SOURCE DATA below:
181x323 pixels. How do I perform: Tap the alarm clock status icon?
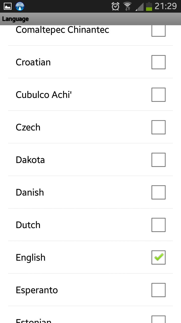tap(115, 6)
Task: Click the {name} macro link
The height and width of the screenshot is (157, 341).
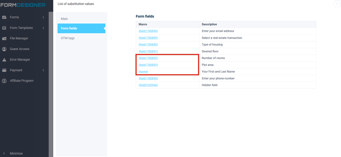Action: coord(144,72)
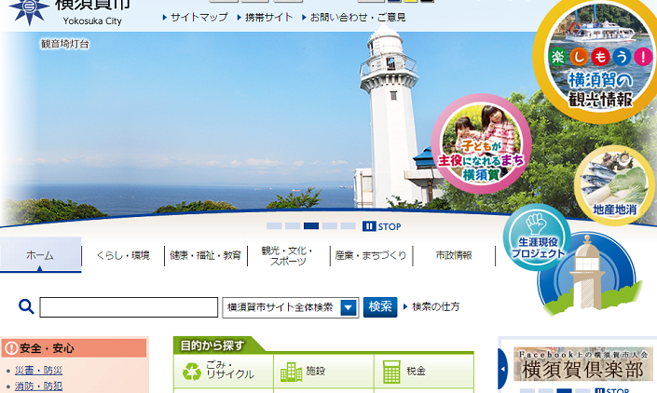Click the 地産地消 circular badge
Image resolution: width=657 pixels, height=393 pixels.
click(614, 186)
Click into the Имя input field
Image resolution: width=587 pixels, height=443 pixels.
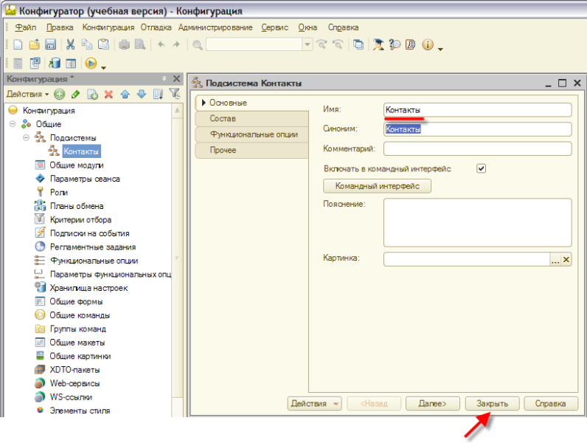[477, 110]
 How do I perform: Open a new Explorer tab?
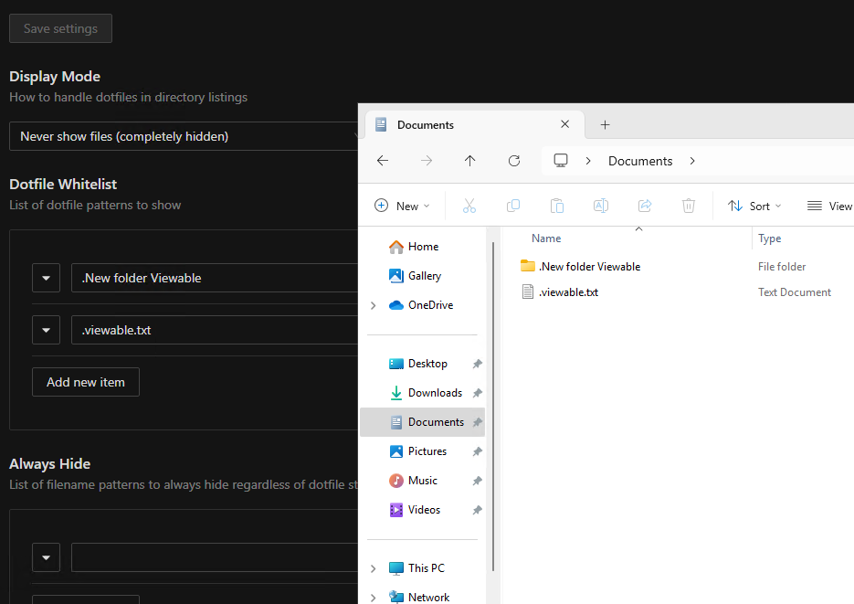[605, 124]
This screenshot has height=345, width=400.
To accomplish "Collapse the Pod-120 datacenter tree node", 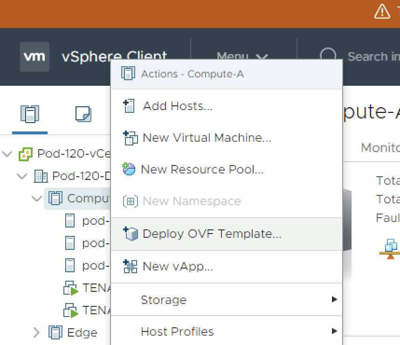I will pos(22,176).
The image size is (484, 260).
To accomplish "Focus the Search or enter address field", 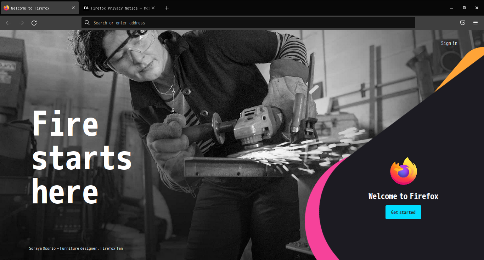I will pos(248,23).
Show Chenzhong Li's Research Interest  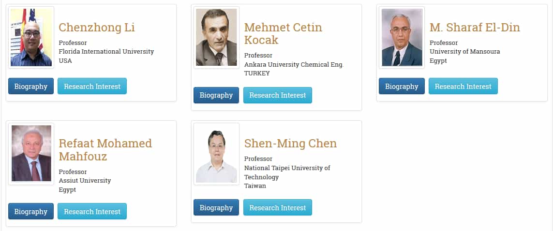tap(92, 87)
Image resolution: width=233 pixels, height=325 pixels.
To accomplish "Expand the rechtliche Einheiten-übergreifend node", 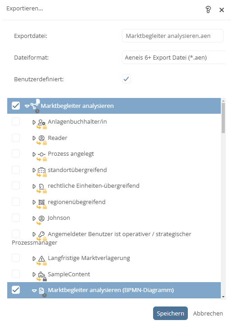I will tap(34, 186).
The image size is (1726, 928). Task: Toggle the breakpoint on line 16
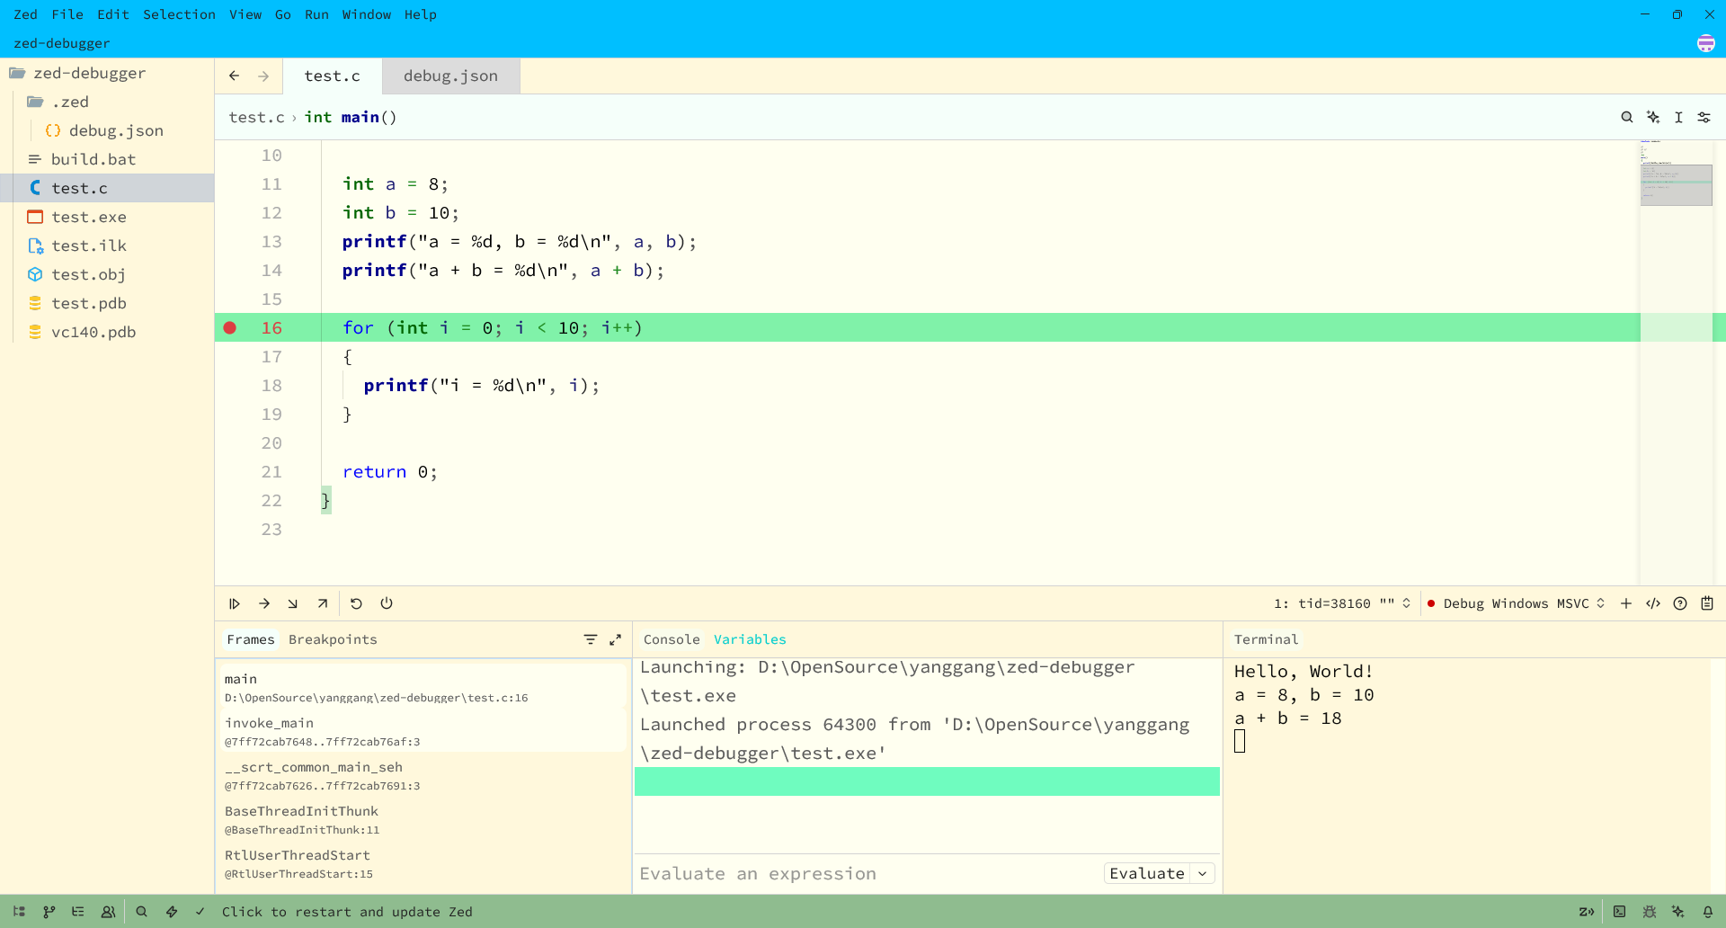click(x=230, y=328)
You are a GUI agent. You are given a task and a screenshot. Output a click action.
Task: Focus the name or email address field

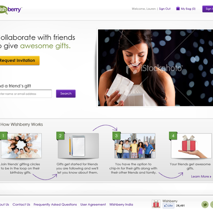pyautogui.click(x=26, y=94)
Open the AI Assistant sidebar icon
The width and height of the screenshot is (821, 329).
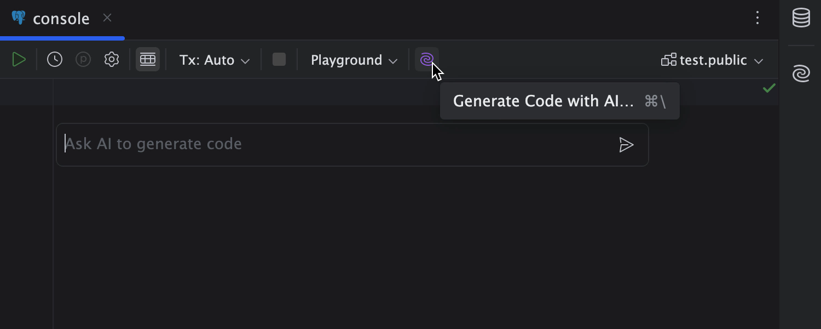coord(801,74)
End of SOURCE DATA.
Repeat word for word, leaving out the pictures, each line of the records from the line that holds "The width and" through the final one.

The width and height of the screenshot is (821, 329).
coord(801,74)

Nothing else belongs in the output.